Prof Furlong is Professor of Clinical Neuroimaging at the Neurosciences Research Unit, Aston University, Birmingham.
This study continues the work of the Aston research group to integrate the two non-invasive neuroimaging techniques of Magnetoencephalography (MEG) and Magnetic Resonance Spectroscopy (MRS).
A Dr Hadwen Trust-funded PhD student will use MEG and MRS with human volunteers to measure the influence of drugs that affect pain and pain perception. The combination of these two techniques should provide a very sensitive metric of functional change related to brain activity.

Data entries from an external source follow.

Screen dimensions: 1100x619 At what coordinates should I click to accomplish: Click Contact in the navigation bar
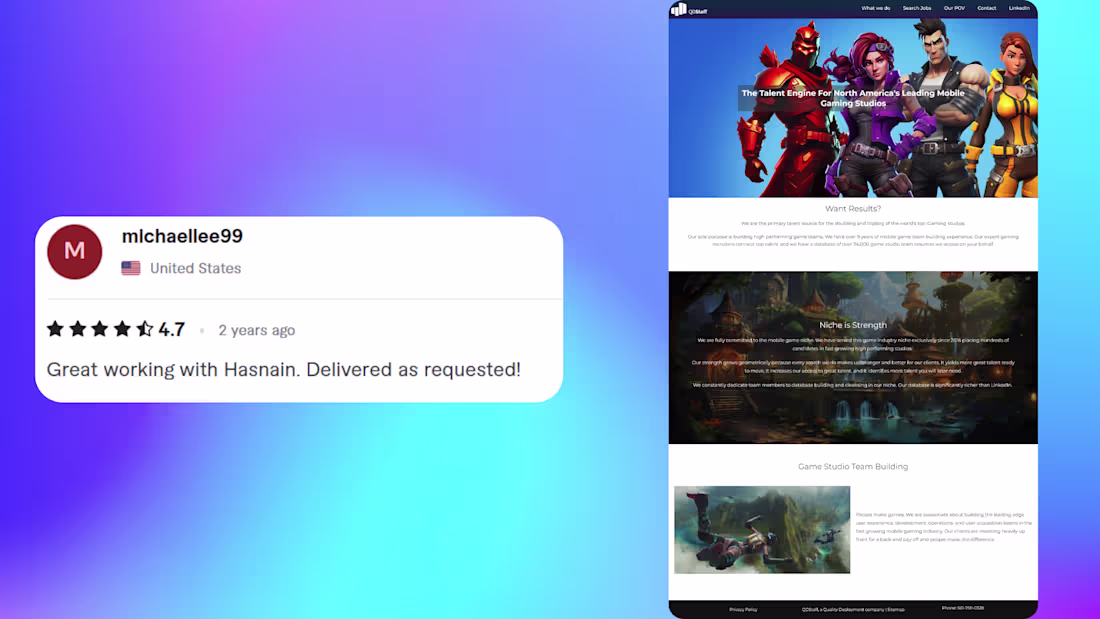click(986, 8)
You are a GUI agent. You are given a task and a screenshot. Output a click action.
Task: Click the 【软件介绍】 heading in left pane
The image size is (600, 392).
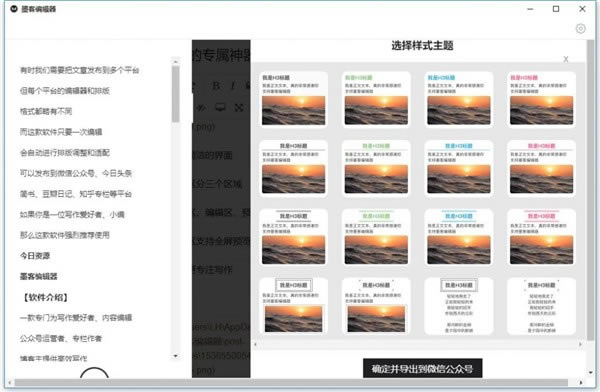click(x=46, y=297)
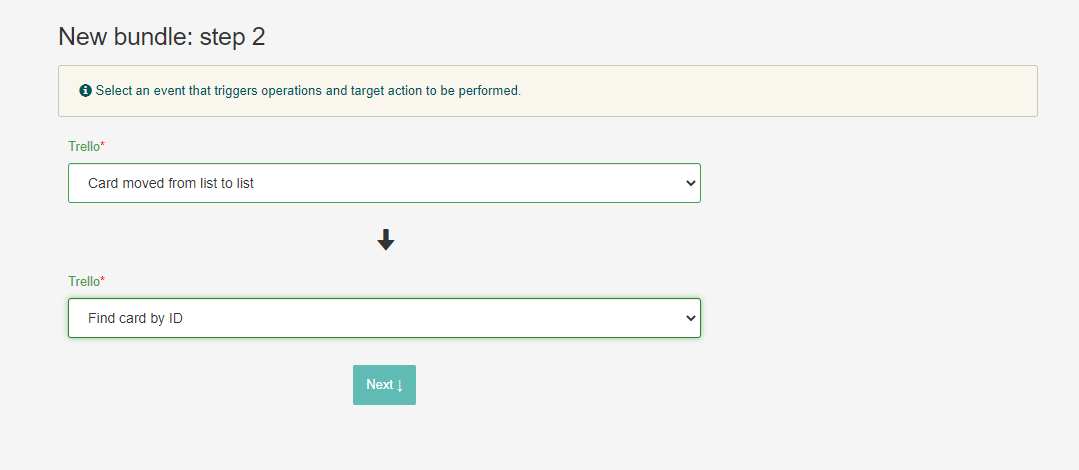Click the "Select an event that triggers" notice text

click(x=200, y=91)
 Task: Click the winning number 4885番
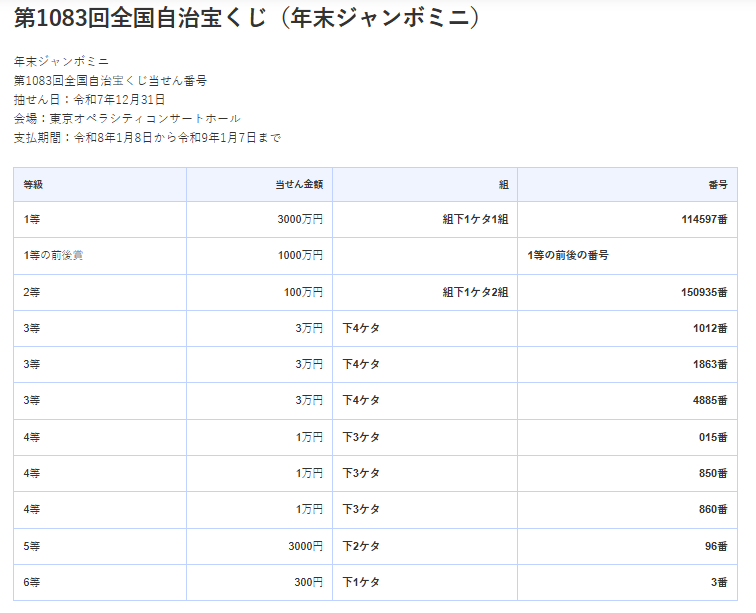(x=707, y=400)
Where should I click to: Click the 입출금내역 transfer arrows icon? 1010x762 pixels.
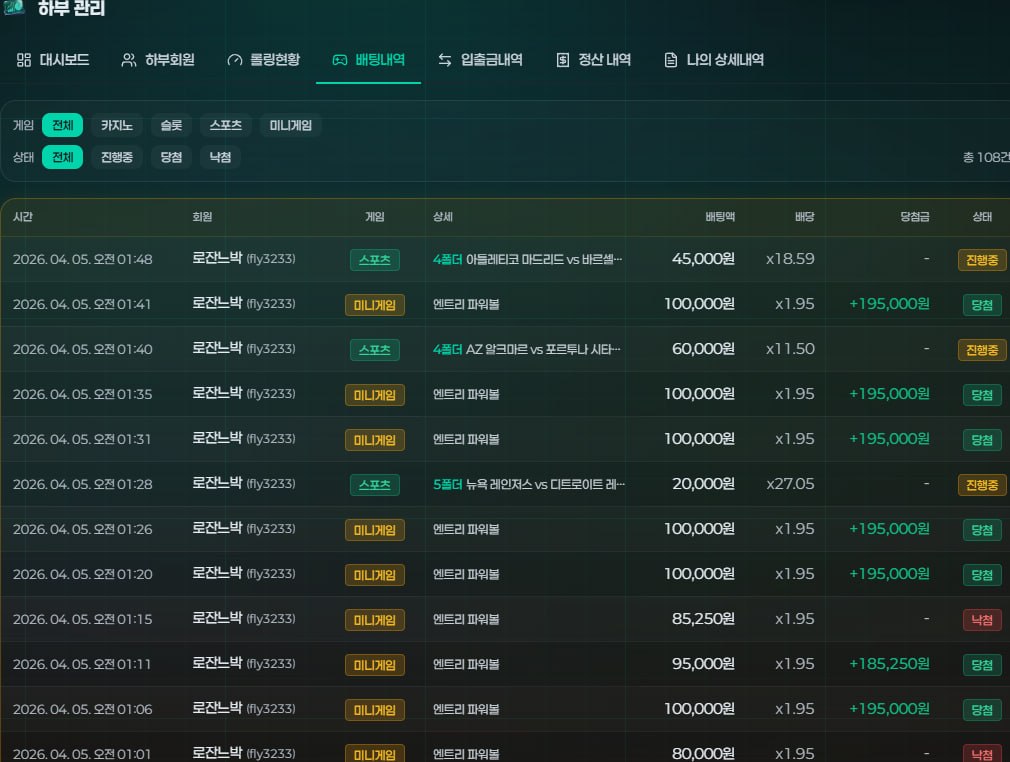click(445, 60)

Such measures will lead to the development of human-based ‘models’ that link non-invasive measures of brain chemistry and physiology, and provide the possibility of human drug testing at sub-therapeutic dosage levels. This hypothesis-driven low-dosage research on humans, with increased safety margins and based on informed physiological models, will be an attractive alternative to costly hit-and-miss animal testing. A direct application of this work is the development and testing of medication for pain relief and mood disorders.

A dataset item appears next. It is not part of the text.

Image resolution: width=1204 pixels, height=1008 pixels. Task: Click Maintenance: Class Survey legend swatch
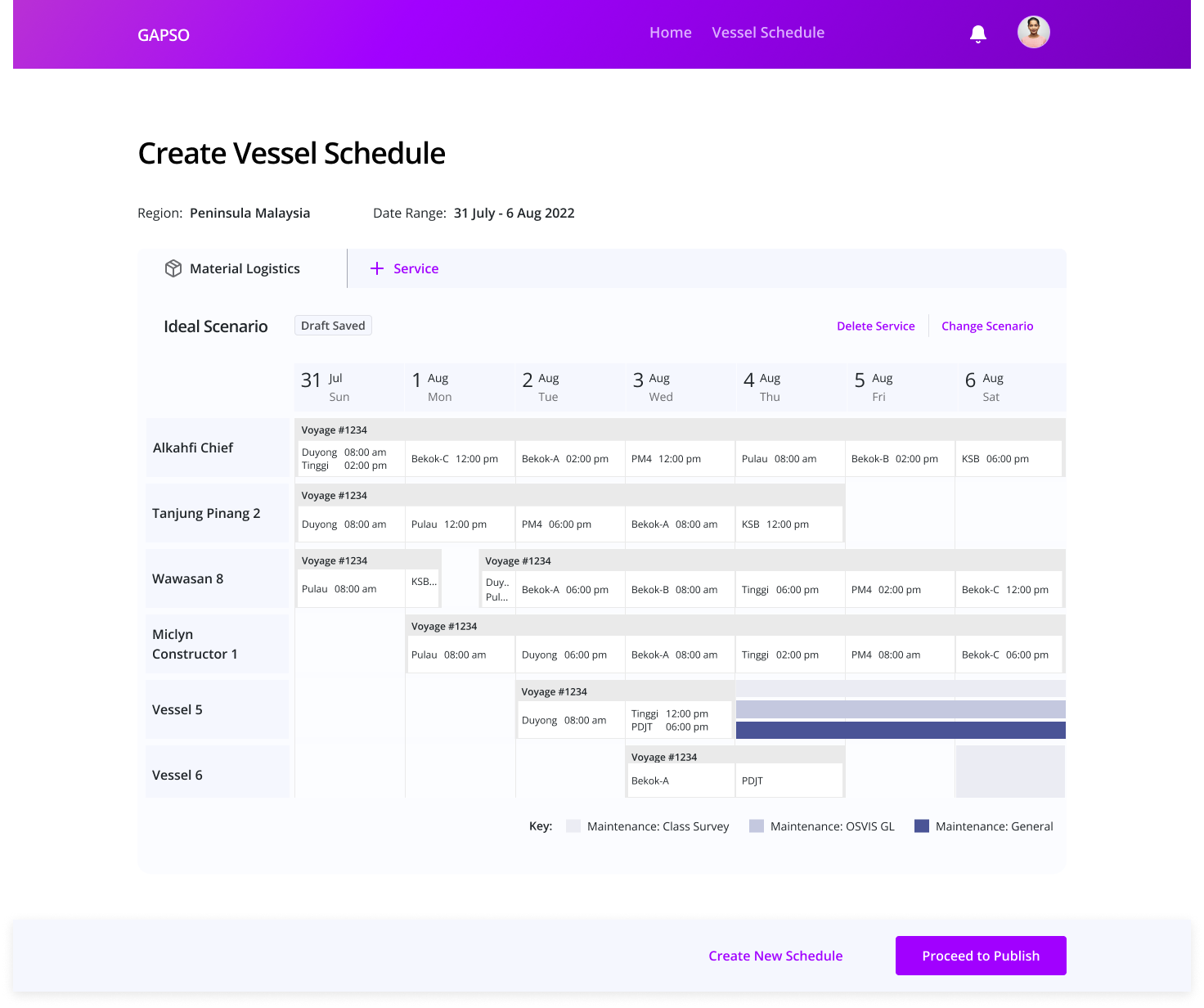coord(573,826)
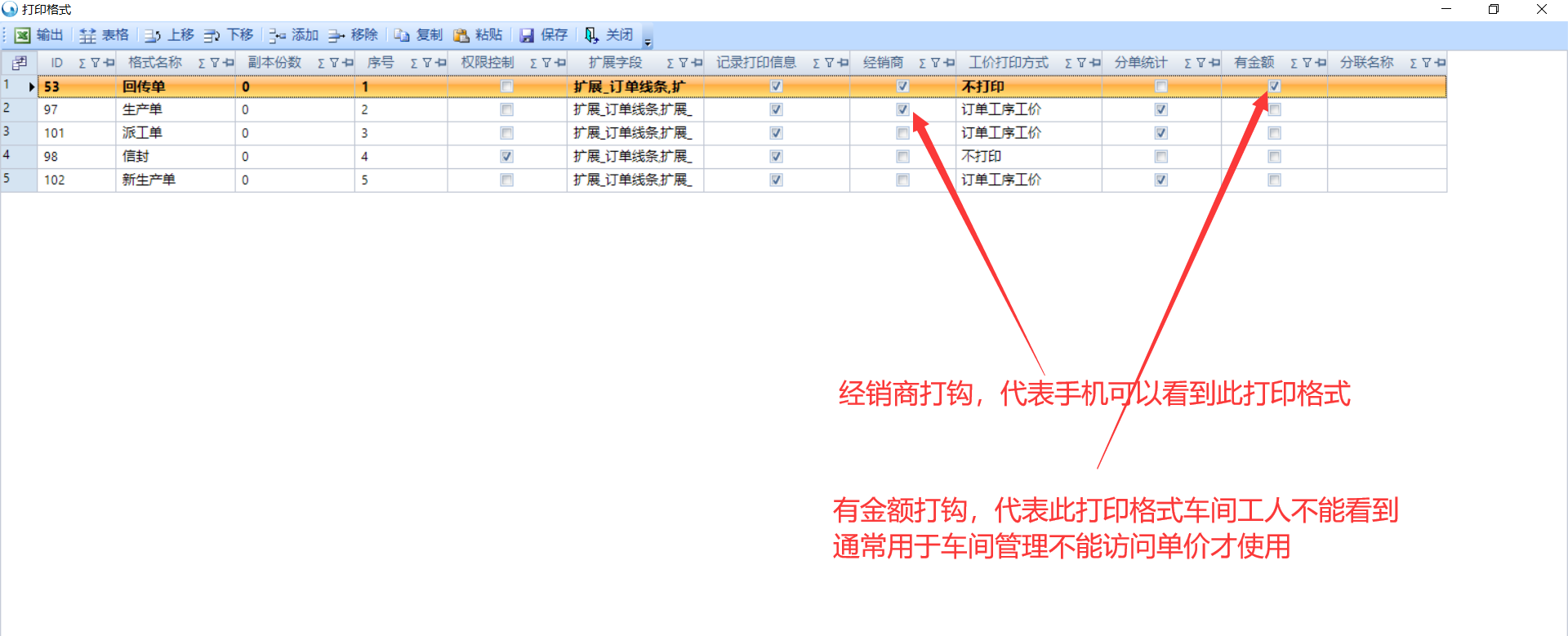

Recent years have heralded an explosion in pharmaceutical studies for neuropathic pain. Existing treatments are of limited effectiveness and produce relatively frequent side effects. Many thousands of rodents are utilised to investigate pain and to explore analgesics. Pain is induced in animals by injections of irritant chemicals, applying cold or heat, or damaging nerves. This research has identified many promising pharmacological targets, however reliable predictors of success in humans remain elusive.

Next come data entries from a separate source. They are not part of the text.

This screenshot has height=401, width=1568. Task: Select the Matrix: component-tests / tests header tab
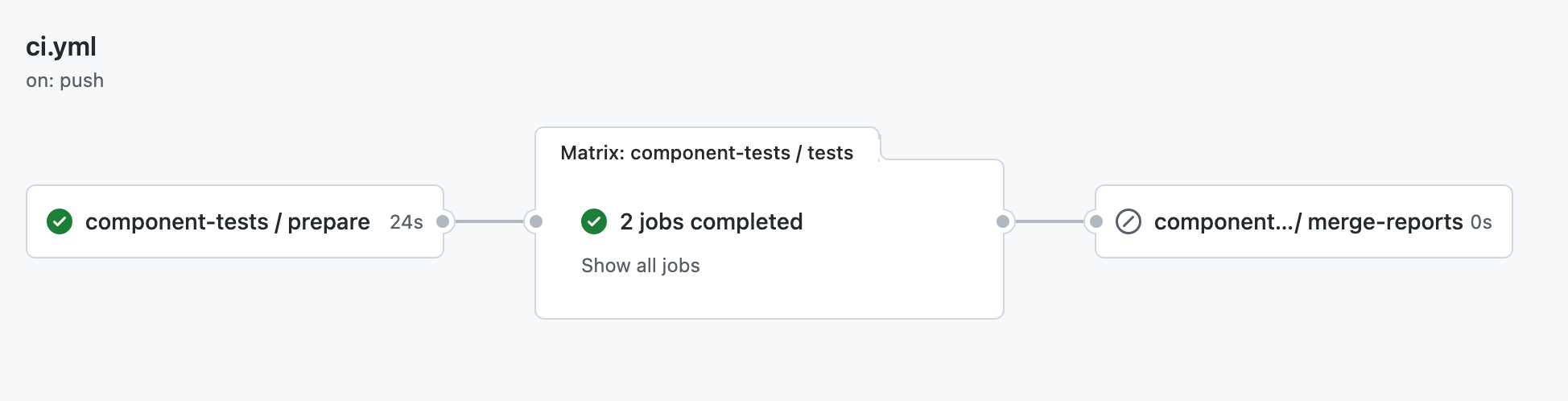[707, 153]
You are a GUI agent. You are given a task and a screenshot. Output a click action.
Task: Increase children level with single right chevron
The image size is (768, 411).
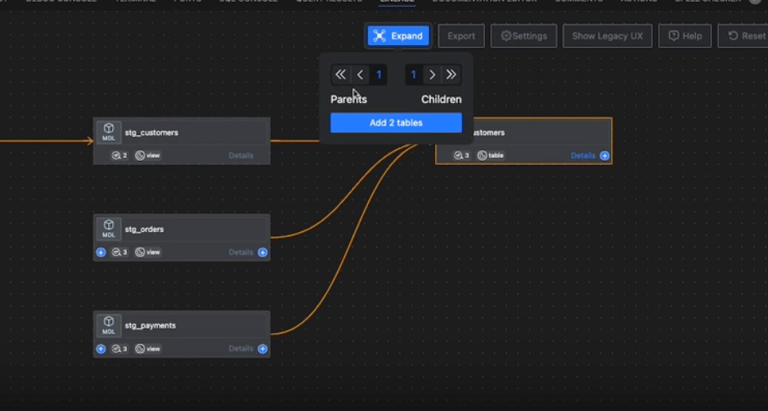click(x=432, y=74)
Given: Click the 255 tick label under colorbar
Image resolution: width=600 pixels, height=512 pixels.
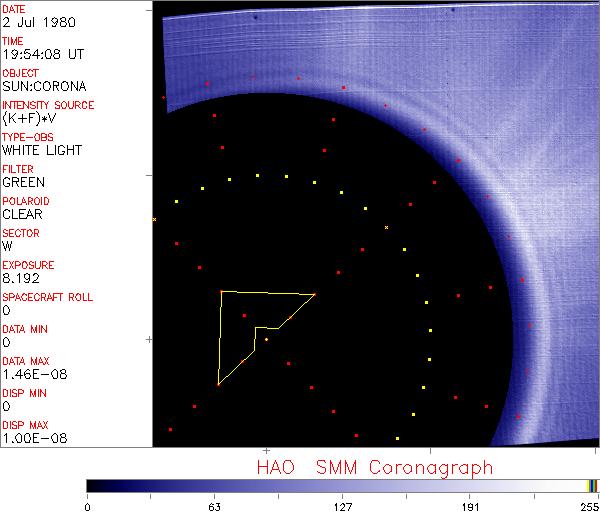Looking at the screenshot, I should click(590, 506).
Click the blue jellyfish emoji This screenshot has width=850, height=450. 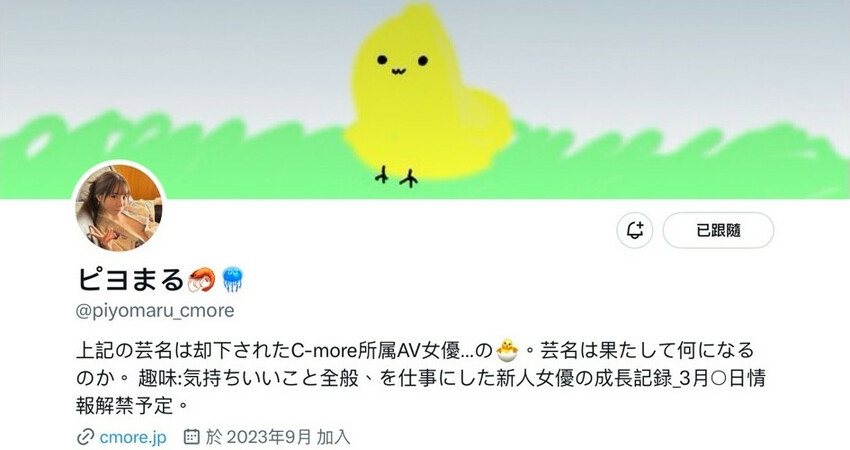point(233,280)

In the Aston research, electrical stimulation techniques will be used to induce pain in volunteers and assess responders’ changing perception of pain, both over time and during the application of pain relief. Measures of autonomic nervous system function will be used to monitor stress and anxiety during these studies, alongside subjective measures of pain perception.
This study will help understanding of these mechanisms and may ultimately lead to improved treatment of pain for those who respond poorly to pain killers. Importantly, the work enables the study of the real-time dynamics of pain and pain modulation for both primary and affective components, in the human subject.